My thoughts circled back to Cedric and his financial situation and how he could afford to spend six weeks cycling and not working. I recalled that last summer he did fire-fighting in Idaho and saved money: accommodation and food were provided in tents in the wilds of Idaho. They were paid for sixteen-hour days and there was no place or time to spend money. They worked in fourteen-day stints, then were off for two days before another fourteen-day session started. For Cedric, it was another amazing educational and well-paying experience as well.

Here is another example of what students do for a summer job today. Not satisfied with repeating a job as a cashier in a grocery store, my granddaughter, MaryKate, created her summer job. With friends from Georgia Tech in Atlanta, where she is a student, they secured accommodation from the friend’s family to stay at their cottage in upstate New York. Then they took training in whitewater rafting and obtained a job with ARO, an adventure class white water outfit in Watertown NY. Another great experience! When MaryKate did not work at the white water center, she worked at the local grocery store. She created her job!

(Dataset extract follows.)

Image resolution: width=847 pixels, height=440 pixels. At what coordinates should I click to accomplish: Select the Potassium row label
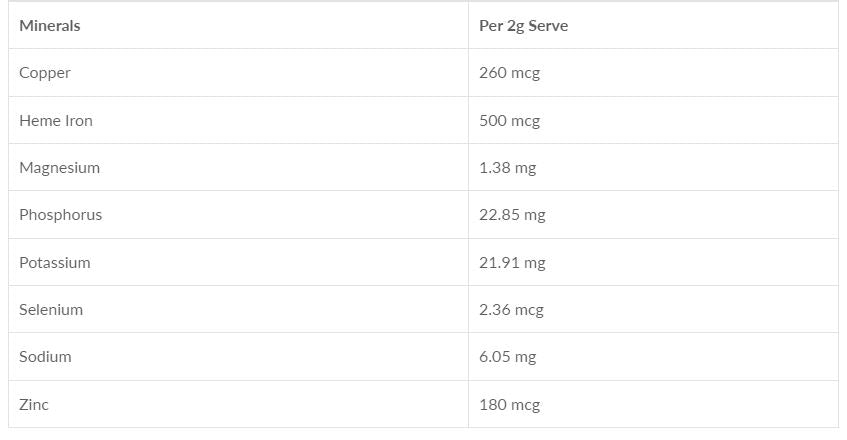55,263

One final example is how another grandson, Alec, parlayed three seasons of fun-filled sailing camp experience in Ottawa, Canada, into teaching sailing to disadvantaged children on Lake Pontchartrain in New Orleans. All I heard from Alec during the summer sailing camps was the fun they had turtling (turning the sailing boat upside down), but obviously, they also learned to sail!

Alec negotiated his accommodation in New Orleans by sleeping on a boat belonging to a friend. It had never entered my mind that summer camps can provide skills making you able to get into the workforce.

Yes, three examples do not form a valid sample. Despite that, my cohort, over sixty years ago, had much more pedestrian jobs. Why? I can only speculate that the children today live more in the present and try to maximize their opportunities. As well, they have more confidence. What are your thoughts on this subject?